According to the latest national survey, conducted in 1983, the national headquarters of Big Brother-Big Sisters of America in Philadelphia found there were some 68,000 young boys and girls matched with Big Brother and Big Sisters.
The number has grown since then, according to the staff. And so have the waiting lists -- especially those of black males.
``What we really need are black volunteers,'' says Diane Stratton, supervisor of communications at the national office. A national task force on minority recruitment was organized several months ago. And the topic will be featured at the organization's national meeting in Cleveland later this month.
But attracting more black Big Brothers is not easy.
It may be that the organization in some cities is already attracting about the same share of black volunteers from the black middle class as white volunteers from the white middle class, says Steven R. Schubert, executive director of the Big Brothers of New York City.
Most volunteers, black and white, come from the 21-to-33 age group and have incomes of more than $35,000; ``the Yuppies, if you will,'' Mr. Schubert says.
Still, agency officials say more can be done to publicize the program among potential black volunteers.
Big Brother offices in a number of cities, including Boston and Atlanta, have designated a staff member to work part-time on recruitment of minority volunteers. More ad campaigns are being planned in some cities. Black Big Brothers will be interviewed to see what attracted them to the program.
The almost all-white national board is likely to appoint two more blacks soon, according to one national official. Kim Davis, who recruits minority volunteers for Boston's Big Brother program, says money isn't the problem.
Many outings cost little or nothing, she says. But some black men have told her they do not volunteer because they already help youths informally in their neighborhood -- playing ball, tutoring, or just talking to them. Other black men are helping a child in their extended family, such as a nephew, says another Big Brother official. The shortage of black volunteers is even more serious than is revealed by the waiting lists of black youths: Many of those lists are purged from time to time after no match is found.

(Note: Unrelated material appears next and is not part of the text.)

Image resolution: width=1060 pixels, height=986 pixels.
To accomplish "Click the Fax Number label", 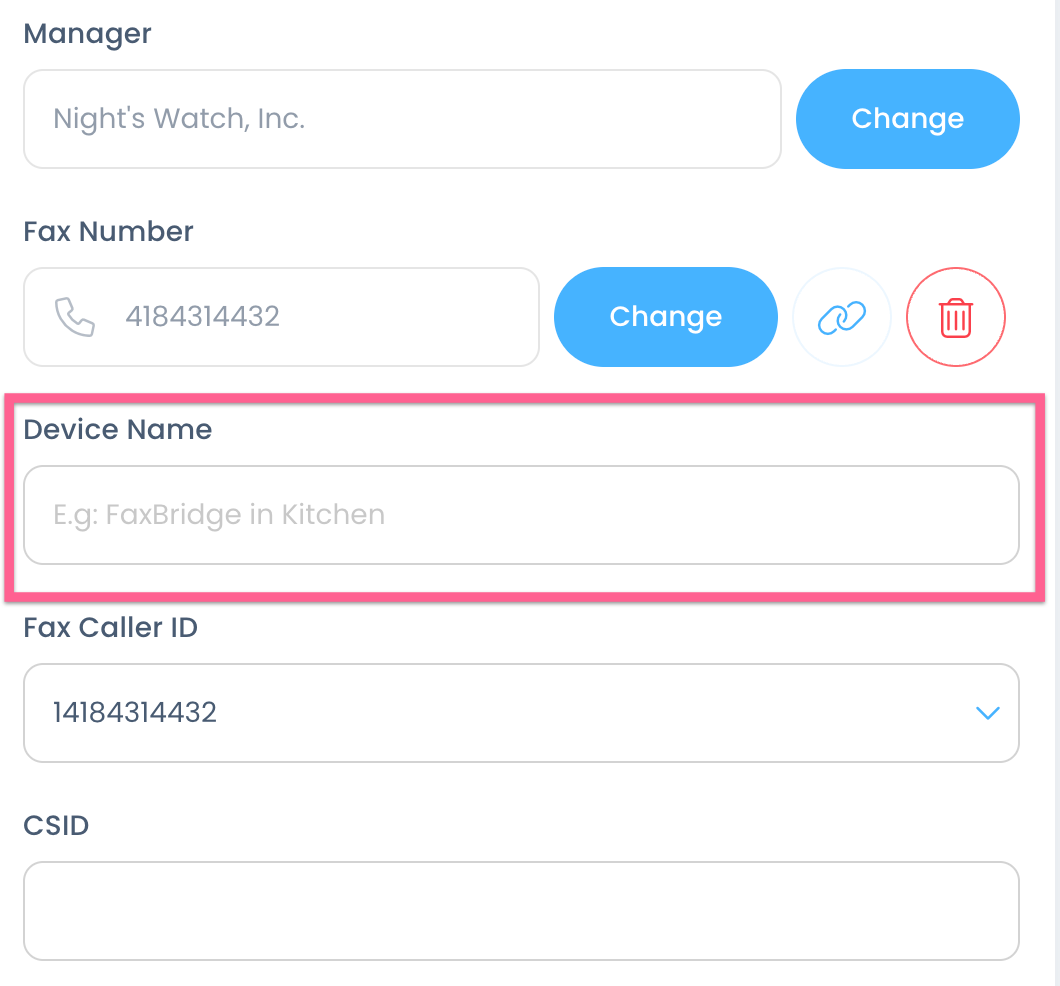I will click(108, 231).
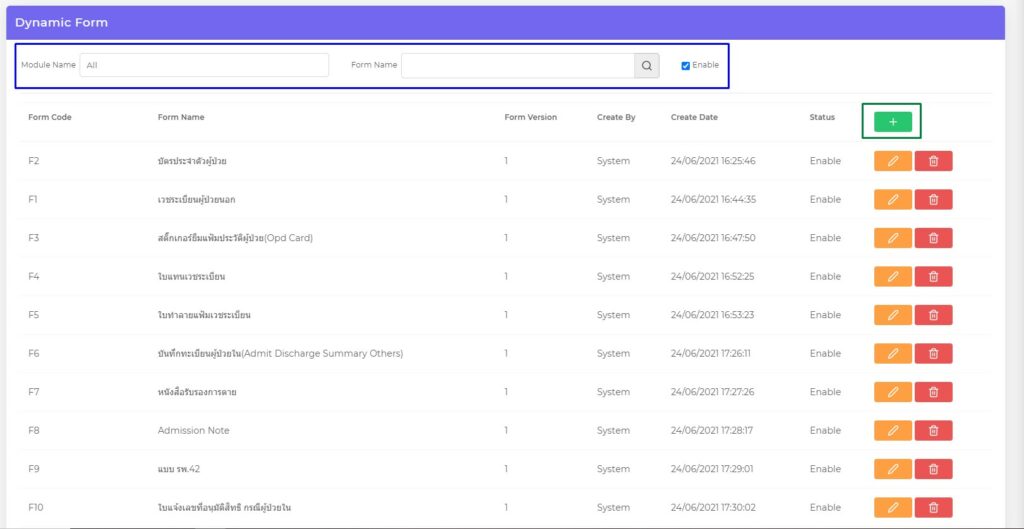Delete form F9 with the trash icon

pos(933,469)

And sometimes new applications are not accepted when waiting lists are too long.
If the groups eliminated the limits on waiting lists, ``we'd probably be inundated with minority children,'' says Bill Patterson, executive director of Big Brothers-Big Sisters of Metropolitan Chicago.
But even if more black volunteers, male and female, are found, the program is not likely to be the answer for youths already in serious physical, emotional, or legal trouble, according to various Big Brother officials. The program is ``not rehabilitative, it's preventive,'' says Ms. Stratton, of the national staff.
Many of the black children on the waiting lists are from middle-class families, says Carol Metzger, social worker with the Big Brothers/Big Sisters of Metro Atlanta. ``These are the kids who have a lot going for them already,'' she says, adding that a good number of others come from poor families. The key, regardless of income, is having ``mothers that care,'' she says.
Mike Scudder has been a Big Brother in Chicago to John Lingo for six years, since John was 10.
Chicago has a number of youth gangs, says Mr. Scudder, who is a complaint handler for Commonwealth Edison. ``You can get a little one just before they reach that [gang-joining] age. They're not always going to listen to you, but they'll stay away from the worst -- gangs and drugs,'' he says. He was named Big Brother of 1985 by the Chicago office.
John says Scudder ``doesn't let me get into trouble. He's like a real brother to me. We get along just nice.''
John, whose mother is a legal secretary, says he plans to go to college to study electrical engineering.